From Derrick’s verses we go to detail further facts in this strange, eventful history. The court of Elizabeth once wondered at the costume of the “wild Irish.” Hugh O’Neill, prince of Tir-owen, appeared before her Majesty, surrounded by his galloglasses, armed with that legacy of the wars of their fathers with the fierce Vikingr, their ponderous battle-axe, nor hood nor helm upon their heads, with long hair flowing upon their shoulders. The annalist tells us that they were attired in shirts dyed with saffron, their sleeves large, their tunics short, and their cloaks shagged. How the courtly gallants and the good citizens of London must have marvelled at the strangely-dressed following of the Irish chieftain! The story of Irish costume is not long to relate from this date. The wars of the O’Neill were over, and O’Neill himself was in exile, before we come to any more legislation for dress in Ireland. Then, in the reign of James I., we have Lord Deputy Chichester “reforming our tailors’ bills.” He issued instructions to the Lord President and Council of Munster to punish all who should appear before him in the native garb; and also “to expel and cut off all glibbes.”

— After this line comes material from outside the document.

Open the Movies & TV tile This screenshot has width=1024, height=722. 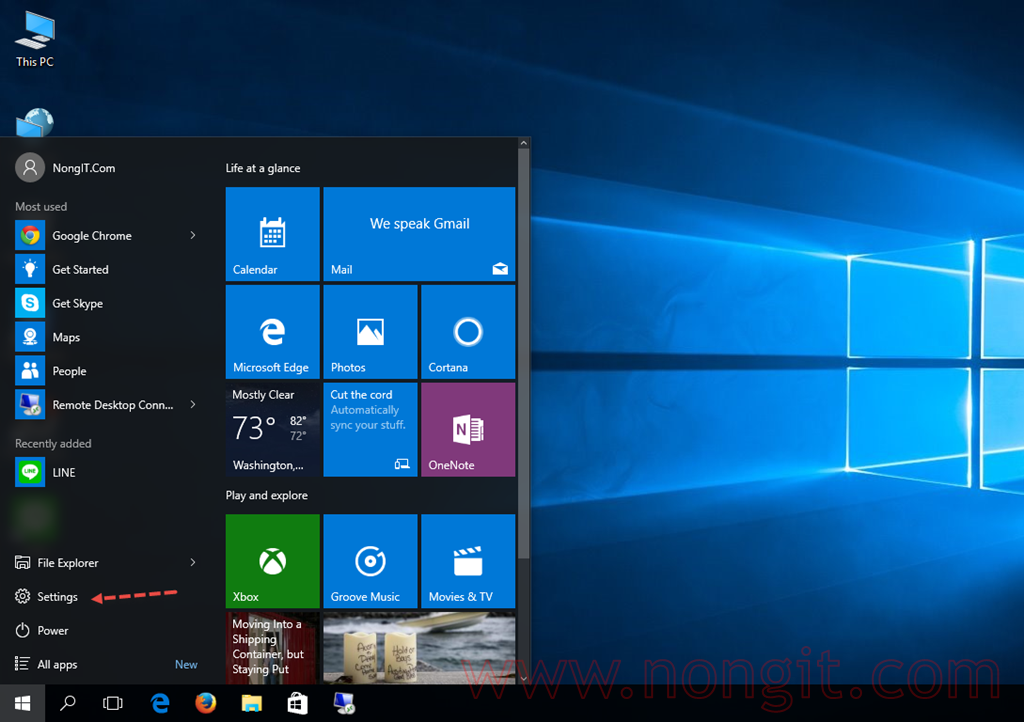pos(468,561)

It would seem that this concluded any legislation against Irish costume, for which there no more existed a necessity. In the reign of Charles the First, Sir Henry Piers avers that the Irish costume was not to be seen any where in Ireland: and in this reign, and under those circumstances, an act was passed repealing all former enactments against Irish dress. This stretch of generosity was not followed by the revival of the national costume, and from that hour to the present the ancient dress of Ireland has never been worn by chief or kern-noble or serf! With what love the people clung to it, with what perseverance they preserved it, is indicated by the duration of their struggle against foreign fashions. The progress of manners, or the caprice of luxury, influenced the mode of dress in every other land, and in every other nation. The forms of Egypt have been transmitted by Grecian wanderers to their own land, and influenced the manner of costume. The refined Greek may have contributed to the Roman robes. The Roman may have imparted the gracefulness and beauty of the older civilizations to the modifications of dress in modern Europe; but the Irish nation has not accepted its costume from any other land of its own admiration or its own appreciation of its correctness.